In the Hamels Fabrics storefront, our staff is asked about specialty, novelty fabrics every day. We hear customers request fabric with green tractors, elephants, children’s TV characters, sports teams, etc. Many quilters increasingly want very specific fabrics but have difficulty in finding what they want and/or the design that’s not the right size or colour.
When Pauline, the shop owner, can secure stock on novelty fabric from our suppliers, she certainly does. Currently we have those Fairies, Marvel Superheroes and cats etc. printed on bolts of fabric in the store and displayed on the website.
However, most “licensed” images that are under copyright (eg. Disney, NHL) are difficult to find on the bolt. Often times licensed fabric is printed on a low quality grainy, fabric that is not going to perform very well in a quilted masterpiece.
Ok, so here’s the issue. We all want find quilting fabrics with a “specific” theme and these fabrics are not easy find as you browse the marketplace. Thus the search becomes frustrating and fruitless. No one wants to disappoint anyone wanting to have a quilt made with their favourite novelties.
One solution that can alleviate some of this pain is EQ Printable Fabric Sheets. Now you can print your own photo, or image you find on the internet right onto a good quality fabric sheet that measures 8 1/2 x 11″. Simply follow the steps in this video below and create fabric with “exactly what you want on it”.
Consider downloading that tractor image or photograph from the internet and print it onto a printable fabric sheet and incorporate that into your quilt. Add yellow and green tone on tone fabrics to match and you can customize your quilt as you wish.
EQ Printable Fabric Sheets each come with thread count: 200 – fabric for inkjet printers. The warm white fabric makes photo-complexions glow. Perfect for memory quilts, fabric scrapbooks and quilt labels.
Print sharp, photo-quality images from your computer onto these soft (never rubbery!) fabric sheets. You become a fabric designer as you scan in photos, flowers, love letters, or whatever. Then print, let dry, peel off the plastic backing and soak in cool water for 10 minutes. When the fabric dries, sew!
There seems to be a strong interest in t-shirt quilts these days and everyone seems to have a stash of favourite t-shirts chronicling their childhood, depicting a hobby or special interest. As time goes on, we all seem to have a drawerful of old t-shirts we can’t seem to part with or t-shirts we have been commissioned with to make a quilt for someone. At the store we have seen competitive runners gather all the t-shirts from all the races they’ve competed in, or t-shirts collected in a favourite theme (like Fido Dido character on t-shirts from the 1980’s).

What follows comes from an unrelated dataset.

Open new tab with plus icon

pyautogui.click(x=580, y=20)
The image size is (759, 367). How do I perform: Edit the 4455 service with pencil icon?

Whatever your collection of special shirts is comprised of or the shopping bags you’ve been given to create a t-shirt quilt, how do you begin?
Well step one is to make sure the t-shirts are laundered and folded flat. The second step is to cut off the sleeves, cuffs and collars and get focused on the graphics you want to work with and set into blocks for your quilt. Consider incorporating the back of the t-shirts too that have significant wording or a crest.
Step three, the most transformative step, is to “stabilize” the wrong side of the t-shirts. Keeping the t-shirt piece larger than the block you think you will create is the key. (eg. cut t-shirt 16″ or so and resize it later to 12″ or whatever size you decide on) T-shirt fabric is, by nature, stretchy and without a lot of substance on its own if you want to make quilt blocks. We like to recommend “Presto Interfacing” to stabilize the back of all your t-shirts going into a quilt. Presto Interfacing is a 100% cotton pre-shrunk 22″ wide single-sided fusible interfacing available in white. For $6.98 per metre, this product is not going to add a lot of bulk to the t-shirts but will stabilize the t-shirt and transform the stretchy knit into a format you can square up or cut to size for blocks.
So fusing Presto Sheer onto the back of the t-shirt fabric before you sew you blocks together will make the t-shirts a breeze to sew with. Presto Sheer comes off the bolt here at Hamels by the metre and fusing a piece of this to the back of your t-shirts with a medium hot iron is going to set you on your way to a wonderful finish. Take your time pressing on the presto sheer interfacing to insure that the glue adhesive melts onto the back of the t-shirt. I found that cutting it down to block size after stabilizing it with Presto Sheer worked well. Once the t-shirts are “stabilized” you can proceed to laying out your blocks in whatever arrangement you decide.